We tried to get insight into the mechanism by which glycogen degradation is triggered in neurons. GP can be activated by two mechanisms, (1) covalent phosphorylation triggered by hormones via the cAMP cascade, and (2) allosteric control by AMP. GPMM is primarily activated by the first mechanism, while GPBB is more susceptible to the second mechanism [29]. Selective knockdown of the two isoforms in cultured astrocytes confirmed these differences [17]. We found that in neuronal cell lines neither noradrenaline nor adenosine lowered the glycogen level. dbcAMP, a cell-permeable cAMP analog that circumvents the receptor binding step and acts directly on protein kinase A, shows a moderate effect. IP3 can also activate glycogenolysis by binding to α1-receptors which leads to activation of proteinkinase C and elevated intracellular Ca2+-levels. In our cell models, methoxamine, an activator of the IP3-induced glycogenolysis in astrocytes [20], did not show a significant effect. Glucose deprivation, however, led to glycogenolysis. Knockdown of GPBB reduced the stress-induced glycogenolysis. These results indicate that neuronal glycogenolysis is primarily induced by the energy status of the cell.

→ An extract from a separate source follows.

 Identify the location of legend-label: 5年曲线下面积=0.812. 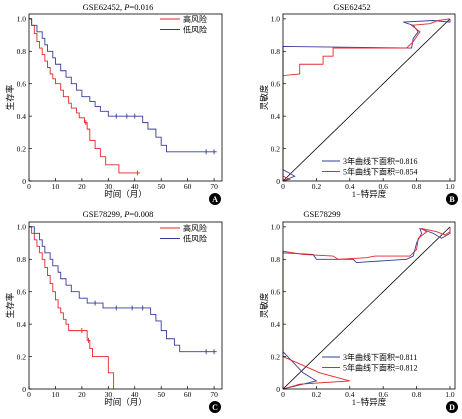
(380, 367).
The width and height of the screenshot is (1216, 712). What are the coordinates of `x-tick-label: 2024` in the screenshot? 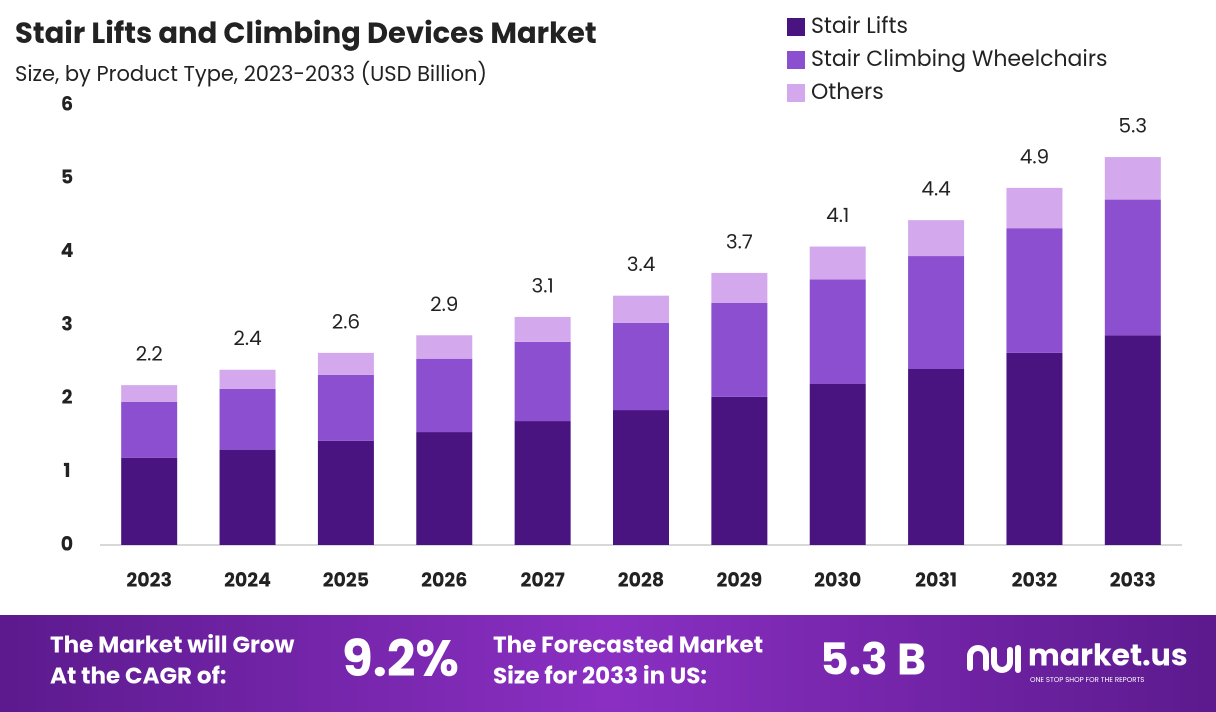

Neuronal activity raises the extracellular K+- concentration to 5 – 12 mM. As could be demonstrated with cortical slices, this leads to the opening of voltage-gated Ca2+ -channels and elevated intracellular Ca2+—concentrations resulting in glycogenolysis [22]. Under pathological conditions like hypoxia, spreading depression or ischemia, extracellular K+—concentrations up to 40 mM have been reported [21]. In cultured astrocytes, glycogenolysis is triggered by store-operated Ca2+- entry [17]. In NSC-34 cells, elevation of extracellular K+ resulted in glycogenolysis. probably by a Ca2+—dependent mechanism. Ca2+ stimulates glycogenolysis by activation of phosphorylase kinase. Because GPBB is weakly activated by phosphorylation, elevated cytosolic Ca2+ might induce glycogenolysis by increasing the AMP concentration. This is the case when energy consumption and thus ATP hydrolysis take place. ATP is needed for maintaining ion gradients after Ca2+- influx [17]. In this metabolic situation, glycogenolysis is the fastest way to replenish ATP stores.

Conclusions

Here, we could demonstrate the presence of glycogen and an active glycogen metabolism in neuronal cell lines. Because we found no difference between the motor neuron/neuroblastoma hybrid NSC-34 and the tumor cell line N18TG2, the glycogen metabolizing machinery seems not to be a unique tool of spinal cord motor neurons. In our models, glycogenolysis is elicited by situations of metabolic stress thus pointing to a so far neglected relevant role of neuronal glycogen in general. Neurons express, in contrast to astrocytes, only the GPBB isoform which is supposed to be primarily activated by the AMP level. In our studies, hormones activating covalent phosphorylation of GP had no glycogenolytic effect. This supports the proposed functional differences of the GP isoforms.